### Request 1
In the comments on Art Tatum, which other pianist does one commenter say comes closest to him?

++++ Excerpt to read ++++

Oh my god. That's incredible. Wish I had been there.
I love how happy he looks after he's finished. It makes me smile everytime. (:
Lookin like he's comin back from a trance
Yes! Agreed:)
Same
Me too :)
@@boonrichter3044 l was thinking not a trance but coming back from grace.
There are so many great Jazz Pianists, but there is only one GOAT , Art Tatum
Everyone who listens to Tatum immediately realizes that his technique is beyond the bounds of what would normally be considered human limits. And even poor resolution videos make it obvious that his technique appears effortless and feather-light. Both hands were equally agile and completely independent of each other. But his incredible technique and espressiveness was not for me the most amazing aspect of his musicianship. Tatum had the ability to play a standard piece so that it sounded like he had previously set down and for days carefully composed that standard song into something like a concerto or symphony - an introduction, beginning statement, and then movements with motifs and sub-themes worked in to the overall structure. Finally, the ending and resolution that combines everything he previously played and ties everything up into a neat package. His mind worked differently than any other pianist. It worked in a way that allowed him to construct a piece of carefully composed "classical music" from any standard piece and do so as he played it. The only other pianist I have heard that even comes close was Oscar Peterson. But even he admits that he was no Art Tatum. Sometimes people will express how much they like a particular musician by saying that they could listen to that musician for hours on end. Usually, it is just an exprression and not a statement of literal truth. Not so for me and Art Tatum. I have actually listened to Art Tatum piano solo recordings for uninterupted hours. I very much doubt that there will ever be another on piano quite like him. I am grateful that we had at least had one Art Tatum.

++++ Data provided ++++

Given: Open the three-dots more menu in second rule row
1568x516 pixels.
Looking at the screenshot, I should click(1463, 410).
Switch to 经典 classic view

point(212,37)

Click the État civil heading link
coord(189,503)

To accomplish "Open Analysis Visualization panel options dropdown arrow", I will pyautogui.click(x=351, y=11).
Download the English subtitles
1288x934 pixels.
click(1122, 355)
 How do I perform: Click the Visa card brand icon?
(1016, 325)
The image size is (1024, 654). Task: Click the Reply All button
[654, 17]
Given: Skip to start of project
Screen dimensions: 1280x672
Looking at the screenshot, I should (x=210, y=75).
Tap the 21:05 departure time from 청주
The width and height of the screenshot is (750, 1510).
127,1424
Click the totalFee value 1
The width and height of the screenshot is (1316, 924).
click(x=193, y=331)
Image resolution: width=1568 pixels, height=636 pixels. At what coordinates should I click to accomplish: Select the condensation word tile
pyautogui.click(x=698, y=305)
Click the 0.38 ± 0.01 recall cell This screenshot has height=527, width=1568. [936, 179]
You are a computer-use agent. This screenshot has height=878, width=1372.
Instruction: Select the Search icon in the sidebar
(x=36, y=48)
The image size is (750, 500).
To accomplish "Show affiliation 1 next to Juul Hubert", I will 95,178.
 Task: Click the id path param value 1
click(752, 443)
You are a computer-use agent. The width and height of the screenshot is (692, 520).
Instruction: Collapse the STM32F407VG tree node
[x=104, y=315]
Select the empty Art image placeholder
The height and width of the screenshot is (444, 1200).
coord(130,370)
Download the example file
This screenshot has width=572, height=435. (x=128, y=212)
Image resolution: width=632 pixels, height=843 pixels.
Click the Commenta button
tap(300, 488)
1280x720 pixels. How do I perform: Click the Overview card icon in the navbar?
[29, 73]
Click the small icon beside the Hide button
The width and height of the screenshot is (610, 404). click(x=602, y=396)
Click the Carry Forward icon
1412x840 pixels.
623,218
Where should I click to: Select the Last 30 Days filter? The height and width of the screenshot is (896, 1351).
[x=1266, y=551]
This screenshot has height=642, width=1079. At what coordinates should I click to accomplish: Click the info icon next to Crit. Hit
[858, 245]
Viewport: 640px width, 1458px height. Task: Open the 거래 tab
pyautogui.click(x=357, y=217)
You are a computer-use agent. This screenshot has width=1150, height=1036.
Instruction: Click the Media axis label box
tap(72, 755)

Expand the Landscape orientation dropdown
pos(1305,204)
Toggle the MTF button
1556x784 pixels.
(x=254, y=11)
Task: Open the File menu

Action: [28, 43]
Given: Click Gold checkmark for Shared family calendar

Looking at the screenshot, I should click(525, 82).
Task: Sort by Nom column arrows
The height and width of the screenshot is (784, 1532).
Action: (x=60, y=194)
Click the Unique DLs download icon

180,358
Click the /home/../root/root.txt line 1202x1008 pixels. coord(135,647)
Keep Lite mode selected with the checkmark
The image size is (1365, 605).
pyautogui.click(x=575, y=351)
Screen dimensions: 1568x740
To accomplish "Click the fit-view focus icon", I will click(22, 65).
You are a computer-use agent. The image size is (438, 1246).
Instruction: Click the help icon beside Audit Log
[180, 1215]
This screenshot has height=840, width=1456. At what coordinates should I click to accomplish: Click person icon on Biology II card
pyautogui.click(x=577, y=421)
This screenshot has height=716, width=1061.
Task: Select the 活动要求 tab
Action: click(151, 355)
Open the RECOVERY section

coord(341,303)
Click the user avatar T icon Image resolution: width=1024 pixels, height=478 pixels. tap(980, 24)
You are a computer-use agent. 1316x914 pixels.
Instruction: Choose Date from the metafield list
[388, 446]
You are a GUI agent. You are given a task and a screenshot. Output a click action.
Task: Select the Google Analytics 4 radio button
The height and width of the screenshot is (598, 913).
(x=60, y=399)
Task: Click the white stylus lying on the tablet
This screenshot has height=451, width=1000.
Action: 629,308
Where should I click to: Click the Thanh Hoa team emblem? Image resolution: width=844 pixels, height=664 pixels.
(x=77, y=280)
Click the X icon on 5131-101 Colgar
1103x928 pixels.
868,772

++++

### Request 2
In the listing, substitute "info icon" for "help icon" in the lines between the one holding "You are a computer-use agent. The image" and the one holding "[180, 1215]", inclusive, and give back only those lines.

### Written reply 1
Oscar Peterson.

### Written reply 2
You are a computer-use agent. The image size is (438, 1246).
Instruction: Click the info icon beside Audit Log
[180, 1215]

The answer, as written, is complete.